The study also shows that over a ten-year period there is a 93 per cent probability of shares outperforming cash, and an 83 per cent probability of them outperforming gilts. Over longer periods these figures are even higher. Volatility of returns also reduces considerably over time. However, as people in the investment industry always say, past performance is not a guide to future performance.
Diversification
A key word to consider when thinking about investments is diversification. This is an effective way of reducing risk across different asset classes and a range of investments within each. The returns from shares, bonds, property and cash are not correlated – they perform differently in different market conditions – hence spreading investments across some or all of them means that if one performs badly another may perform well during the same period. A large number of what are called managed funds are available that effectively create just such a portfolio. Usually split into the categories of active, balanced and cautious managed funds, these are spread along the risk scale to allow investors to pick the one most suitable for them.

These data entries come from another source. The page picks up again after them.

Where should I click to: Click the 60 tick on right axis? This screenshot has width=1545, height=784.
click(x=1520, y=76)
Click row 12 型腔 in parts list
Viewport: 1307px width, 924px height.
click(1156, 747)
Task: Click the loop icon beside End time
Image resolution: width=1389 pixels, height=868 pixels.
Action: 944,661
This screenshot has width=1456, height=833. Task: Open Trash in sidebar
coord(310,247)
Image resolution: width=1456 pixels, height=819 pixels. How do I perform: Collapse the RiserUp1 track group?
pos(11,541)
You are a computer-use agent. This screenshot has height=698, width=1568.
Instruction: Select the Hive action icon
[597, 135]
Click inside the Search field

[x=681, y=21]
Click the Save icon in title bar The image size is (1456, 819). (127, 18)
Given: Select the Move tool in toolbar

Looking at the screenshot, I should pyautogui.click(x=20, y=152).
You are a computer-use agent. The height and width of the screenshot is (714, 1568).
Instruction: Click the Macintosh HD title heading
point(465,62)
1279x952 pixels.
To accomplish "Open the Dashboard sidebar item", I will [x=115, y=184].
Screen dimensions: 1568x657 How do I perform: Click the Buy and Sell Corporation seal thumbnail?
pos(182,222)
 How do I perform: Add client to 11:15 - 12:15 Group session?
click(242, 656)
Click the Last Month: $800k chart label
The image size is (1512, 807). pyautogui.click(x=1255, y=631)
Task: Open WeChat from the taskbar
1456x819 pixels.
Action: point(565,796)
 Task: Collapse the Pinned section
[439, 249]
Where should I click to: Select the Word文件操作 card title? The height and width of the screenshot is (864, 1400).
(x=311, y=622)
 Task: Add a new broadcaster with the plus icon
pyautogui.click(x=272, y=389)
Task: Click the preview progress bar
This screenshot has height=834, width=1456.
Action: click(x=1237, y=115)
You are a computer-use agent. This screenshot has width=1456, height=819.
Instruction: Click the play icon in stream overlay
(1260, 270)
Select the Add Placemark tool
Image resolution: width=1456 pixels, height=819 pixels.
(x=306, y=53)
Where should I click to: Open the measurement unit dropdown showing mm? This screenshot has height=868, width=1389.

Different types of products come and go, and some do not always work as they were intended. With profits funds, for example, aim to smooth returns using bonuses. When stock markets fell sharply a number were unable to maintain this strategy; but not all with profits funds are the same. There are some in the marketplace that continue to smooth returns very successfully. The providers’ financial strength is critical in their ability to do this.
New products also appear as providers find ever more innovative solutions. Various wrappers, such as insurance bonds, can be used around products, most commonly for tax purposes. But ultimately, the main asset classes remain the same. The choice investors face is how much risk they want to take on and, therefore, how best to divide their investments between these asset classes.